Sa fierté pour son peuple se traduit par sa volonté d’afficher son appartenance, afin de visibiliser cette minorité. Ainsi, lorsqu’elle a été nommée ministre du développement Maori, elle a choisi de prêter serment en langue Maori, fort symbole de fidélité aux 700 000 autochtones vivant sur l’île.

Nanaia Mahuta compte bien s’appuyer sur les valeurs que lui a transmis son ethnie pour représenter la Nouvelle-Zélande sur le plan international : le kaitiakitanga, la préservation de l’environnement, est l’une des causes qu’elle défend.

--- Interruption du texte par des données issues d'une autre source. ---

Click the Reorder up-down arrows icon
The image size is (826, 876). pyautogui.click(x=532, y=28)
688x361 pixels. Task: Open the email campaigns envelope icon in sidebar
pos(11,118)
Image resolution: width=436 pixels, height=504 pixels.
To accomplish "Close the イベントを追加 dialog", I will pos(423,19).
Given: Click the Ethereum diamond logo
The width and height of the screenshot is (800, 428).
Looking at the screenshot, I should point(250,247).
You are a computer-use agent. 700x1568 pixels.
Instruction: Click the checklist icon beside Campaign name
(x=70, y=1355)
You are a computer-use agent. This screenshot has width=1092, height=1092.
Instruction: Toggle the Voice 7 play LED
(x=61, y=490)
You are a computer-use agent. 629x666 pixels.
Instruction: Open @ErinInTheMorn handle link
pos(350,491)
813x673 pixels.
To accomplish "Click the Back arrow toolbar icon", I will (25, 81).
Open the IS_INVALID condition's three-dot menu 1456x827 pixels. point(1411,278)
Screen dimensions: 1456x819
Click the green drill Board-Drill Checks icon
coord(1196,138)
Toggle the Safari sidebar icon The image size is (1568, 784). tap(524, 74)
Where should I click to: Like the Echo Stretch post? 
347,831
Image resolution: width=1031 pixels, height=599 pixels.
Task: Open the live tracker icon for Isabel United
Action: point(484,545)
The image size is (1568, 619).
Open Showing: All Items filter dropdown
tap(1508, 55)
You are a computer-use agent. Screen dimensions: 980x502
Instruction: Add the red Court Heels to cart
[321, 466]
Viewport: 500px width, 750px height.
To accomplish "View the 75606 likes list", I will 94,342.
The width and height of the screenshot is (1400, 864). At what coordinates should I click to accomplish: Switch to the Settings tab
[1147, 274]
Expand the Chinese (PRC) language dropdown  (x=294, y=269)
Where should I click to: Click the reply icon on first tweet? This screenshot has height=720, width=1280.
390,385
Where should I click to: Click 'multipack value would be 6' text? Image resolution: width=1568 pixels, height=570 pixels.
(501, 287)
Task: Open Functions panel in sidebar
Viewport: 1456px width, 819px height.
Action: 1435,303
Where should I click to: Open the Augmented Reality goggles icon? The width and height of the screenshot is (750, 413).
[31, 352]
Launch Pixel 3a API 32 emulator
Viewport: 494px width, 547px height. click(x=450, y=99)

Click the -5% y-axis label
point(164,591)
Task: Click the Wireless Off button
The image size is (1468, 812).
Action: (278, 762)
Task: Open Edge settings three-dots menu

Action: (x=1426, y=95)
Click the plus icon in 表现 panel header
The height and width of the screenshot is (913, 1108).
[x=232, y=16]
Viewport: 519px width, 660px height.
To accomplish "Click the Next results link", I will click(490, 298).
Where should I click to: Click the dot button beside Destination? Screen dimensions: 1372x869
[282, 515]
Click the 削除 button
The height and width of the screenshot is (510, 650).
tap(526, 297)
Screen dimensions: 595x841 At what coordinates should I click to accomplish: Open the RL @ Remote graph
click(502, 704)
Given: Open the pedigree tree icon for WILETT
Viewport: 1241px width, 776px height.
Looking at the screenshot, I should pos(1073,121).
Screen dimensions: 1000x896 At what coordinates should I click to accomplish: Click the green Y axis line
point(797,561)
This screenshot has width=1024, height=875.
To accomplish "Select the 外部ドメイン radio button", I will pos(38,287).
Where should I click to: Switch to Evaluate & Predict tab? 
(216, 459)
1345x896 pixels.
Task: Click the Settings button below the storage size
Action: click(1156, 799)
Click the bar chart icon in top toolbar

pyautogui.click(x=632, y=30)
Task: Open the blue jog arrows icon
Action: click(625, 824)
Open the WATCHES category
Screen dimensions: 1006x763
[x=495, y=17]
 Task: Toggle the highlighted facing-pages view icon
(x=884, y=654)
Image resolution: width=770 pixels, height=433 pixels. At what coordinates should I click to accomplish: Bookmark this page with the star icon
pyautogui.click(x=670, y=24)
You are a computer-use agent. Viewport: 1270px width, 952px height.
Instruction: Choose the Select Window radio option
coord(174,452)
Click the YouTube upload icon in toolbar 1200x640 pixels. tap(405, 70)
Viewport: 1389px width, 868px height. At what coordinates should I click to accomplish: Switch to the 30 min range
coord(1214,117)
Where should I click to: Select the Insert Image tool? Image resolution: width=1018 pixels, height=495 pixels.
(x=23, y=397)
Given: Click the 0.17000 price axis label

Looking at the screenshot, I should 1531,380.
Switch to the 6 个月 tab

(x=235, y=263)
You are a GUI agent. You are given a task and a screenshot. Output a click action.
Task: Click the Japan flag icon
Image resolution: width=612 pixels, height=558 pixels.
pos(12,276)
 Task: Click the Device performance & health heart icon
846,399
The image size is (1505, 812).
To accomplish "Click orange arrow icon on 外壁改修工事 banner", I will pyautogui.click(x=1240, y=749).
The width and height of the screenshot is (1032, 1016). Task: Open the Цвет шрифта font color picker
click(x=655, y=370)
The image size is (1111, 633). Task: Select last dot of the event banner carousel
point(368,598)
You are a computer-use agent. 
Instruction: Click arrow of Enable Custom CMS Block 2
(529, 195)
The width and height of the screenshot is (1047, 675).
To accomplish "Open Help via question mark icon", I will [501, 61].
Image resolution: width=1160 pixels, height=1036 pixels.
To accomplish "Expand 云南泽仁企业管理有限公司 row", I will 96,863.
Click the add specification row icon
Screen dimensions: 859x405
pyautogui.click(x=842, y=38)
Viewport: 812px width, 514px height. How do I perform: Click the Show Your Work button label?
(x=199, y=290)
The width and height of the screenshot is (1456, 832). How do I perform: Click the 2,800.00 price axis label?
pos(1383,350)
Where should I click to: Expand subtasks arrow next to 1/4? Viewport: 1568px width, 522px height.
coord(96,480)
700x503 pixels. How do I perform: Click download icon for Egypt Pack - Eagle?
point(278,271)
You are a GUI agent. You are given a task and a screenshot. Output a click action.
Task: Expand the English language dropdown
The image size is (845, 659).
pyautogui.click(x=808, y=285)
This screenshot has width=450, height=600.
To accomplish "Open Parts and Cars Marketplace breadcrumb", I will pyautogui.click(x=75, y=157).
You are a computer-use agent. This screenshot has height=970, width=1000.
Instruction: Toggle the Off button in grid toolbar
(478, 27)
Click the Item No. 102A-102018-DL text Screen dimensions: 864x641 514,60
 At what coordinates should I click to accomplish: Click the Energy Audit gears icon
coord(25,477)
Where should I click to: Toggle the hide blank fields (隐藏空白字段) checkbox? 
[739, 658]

Jacinda Arderne et le pari de la diversité

La première ministre néo-zélandaise, dont la gestion de la crise sanitaire a été saluée partout dans le monde, a fait le choix le choix de la diversité dans la composition de son nouveau gouvernement. Par le choix de Nanaia Mahuta, elle souhaite placer Aotearoa (la Nouvelle-Zélande en Maori) en leader des îles du Pacifique, dont les populations sont également divisées en groupes indigènes.

Ce choix constitue aussi une rupture dans le « plafond de verre » empêchant les femmes d’accéder aux postes décisionnaires. Nanaia Mahuta a déjà communiqué sa volonté d’aider d’autres femmes à le franchir.

La population néo-zélandaise a largement exprimé son soutien à Jacinda Arderne, en accordant une majorité absolue à son parti, le Labour Party, lors des élections législatives du mois d’octobre. Celle-ci a également nommé le premier vice premier ministre ouvertement homosexuel, Grant Robertson, montrant à nouveau son souci d’intégration et de représentation des diversités.